━━━━━ READING PASSAGE ━━━━━
A Homily for the Third Sunday after Pentecost
Grace to you and peace from God our Heavenly Father and Christ Jesus our Lord, who calls us to follow him even unto Jerusalem. Amen.
As a Junior ROTC cadet in high school, I had the opportunity to attend a summer camp at an old air base in Salina, Kansas. We lived in the barracks, did push ups, ate at the mess hall, got yelled at, did push ups, flew in a Black Hawk helicopter, and did more push ups – all in the July heat of the Kansas prairie while wearing long pants, a field jacket, heavy-duty leather boots, and several pounds of gear and water harnessed around our shoulders. It was a blast.
Each year, we would load onto a bus and go out a large patch of grassland for a crash course in map reading and orienteering. We learned and re-learned how to find an eight digit grid coordinate, shoot an azimuth on a compass, and measure distance traveled via our hundred-meter pace count. In theory, it’s all quite simple. While sitting under the shade of a tree, the “classroom” portion made perfect sense so long as you remember a few key rules: maps are read to the right and then up, azimuths are measured clockwise, make sure you keep track of your step count, and even some fifteen years later, I could probably still do a fair job on a written test.
Once we had that down, it was time to put it into practice in the parking lot. And you know what? Land navigation on a flat gravel surface is really easy! Grid coordinates for the nearest intersection? Got it. Azimuth to that water tower? No sweat. Distance from the bus to the water cooler? Easy.
━━━━━
▶ _WRITTEN PROBLEM A_: According to the homily, where was the summer camp that the speaker attended as a Junior ROTC cadet?
▶ _WRITTEN PROBLEM B_: Continue the homily from its last sentence.
━━━━━ DATASET ROWS ━━━━━
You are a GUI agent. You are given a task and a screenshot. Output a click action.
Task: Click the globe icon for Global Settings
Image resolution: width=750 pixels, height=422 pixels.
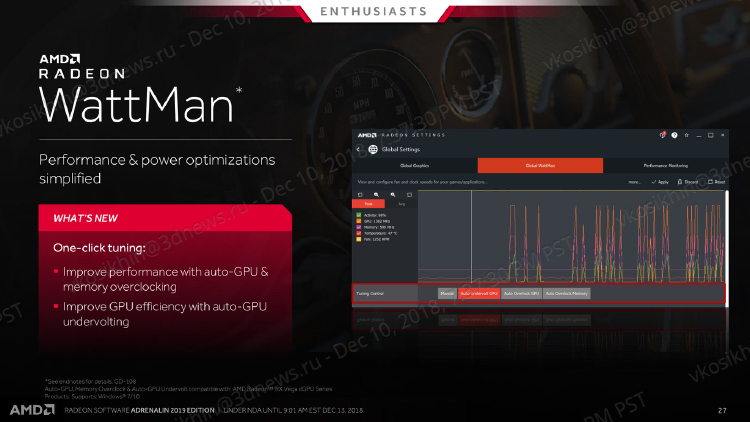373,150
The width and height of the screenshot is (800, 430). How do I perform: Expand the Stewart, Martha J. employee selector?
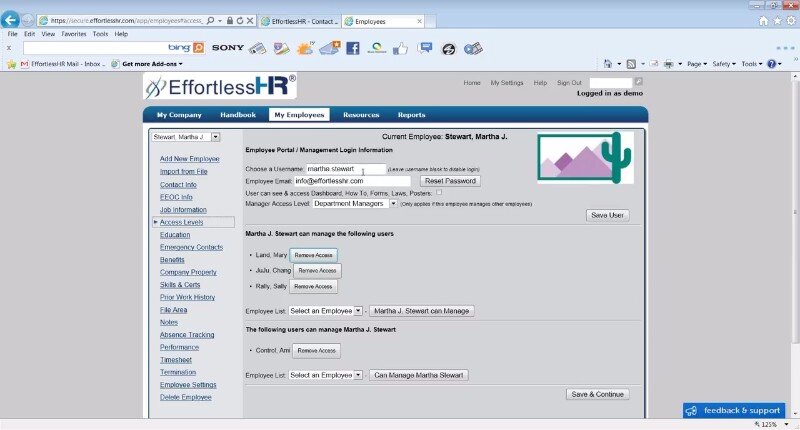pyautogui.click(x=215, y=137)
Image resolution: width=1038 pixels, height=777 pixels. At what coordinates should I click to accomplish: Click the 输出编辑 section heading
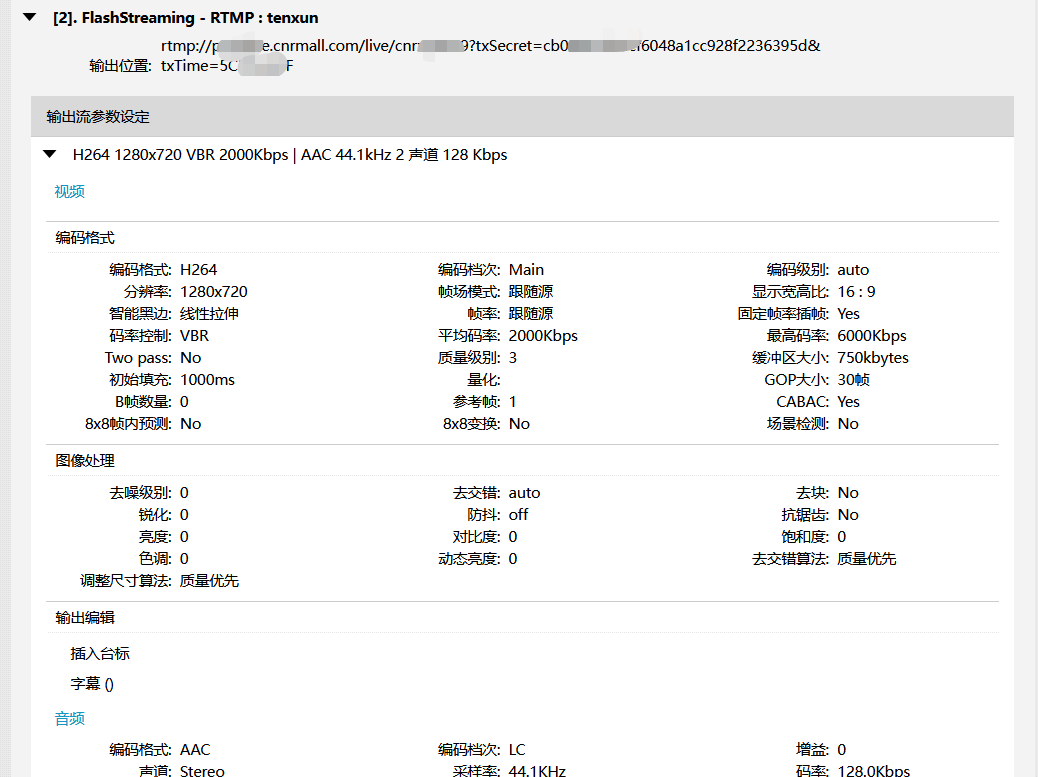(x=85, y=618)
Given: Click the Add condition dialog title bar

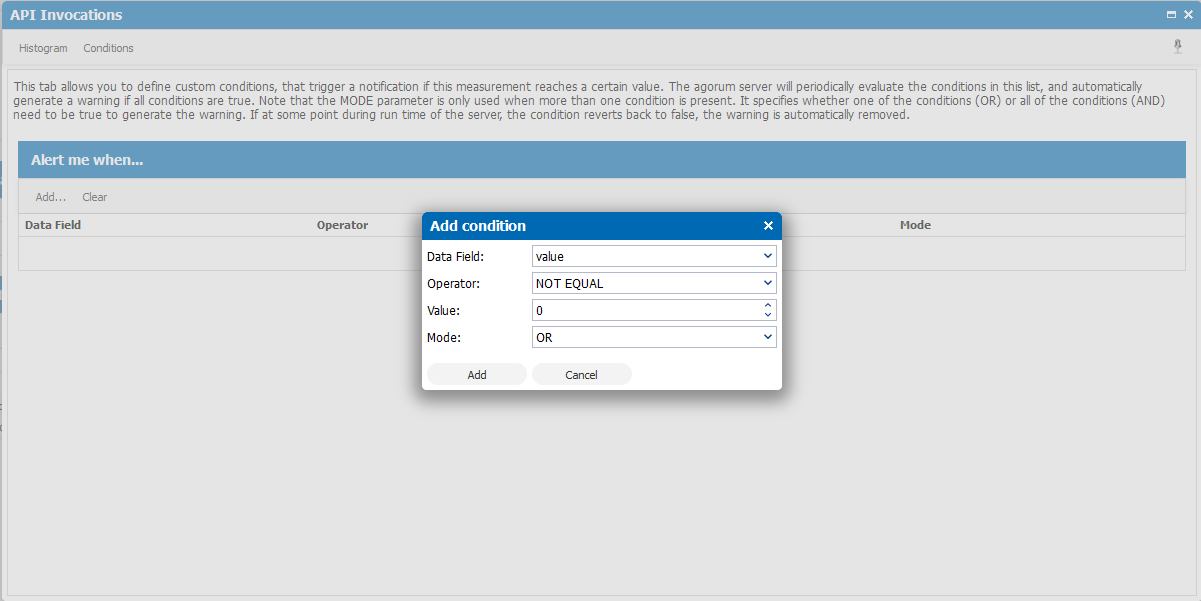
━━━━━
▶ _EXERCISE RESPONSE A_: It was at an old air base in Salina, Kansas.

▶ _EXERCISE RESPONSE B_:
But then they sent us out on the course in the wilderness, full of sudden dips and rises, briar patches, and groves of low trees. Suddenly, the goal that seemed so simple on the gravel was nearly impossible. One student would shoot an azimuth and send another cadet out a hundred meters at a time, holding the compass and gesturing left and right to make sure we were heading in exactly the right direction – but if you’re not holding the compass right, you don’t realize you’re three degrees off. And the cadet who is out in the distance doesn’t realize they miscounted their steps because they tripped on a rabbit hole. And all of you have been distracted by a fear of resident rattlesnakes and watching the cargo planes flying overhead in the distance dropping flares. You set your mind to the task as though setting your hand to the plow, but then you look back. Soon, you arrive at a patch of trees where you’re expecting to find your marker and realize there’s nothing there. But there is a flag five meters ahead to the east and another flag three meters south. All I can say is I’m glad the stakes were so low. (And that the other teams did worse than us – they read the map up and to the right, and ended up on a random road. They got back fifteen minutes late and had to do more push ups.) No one who sets their azimuth and looks back is fit to beat the land nav course.
“When the day drew near for him to be taken up, Jesus set his face to go to Jerusalem.”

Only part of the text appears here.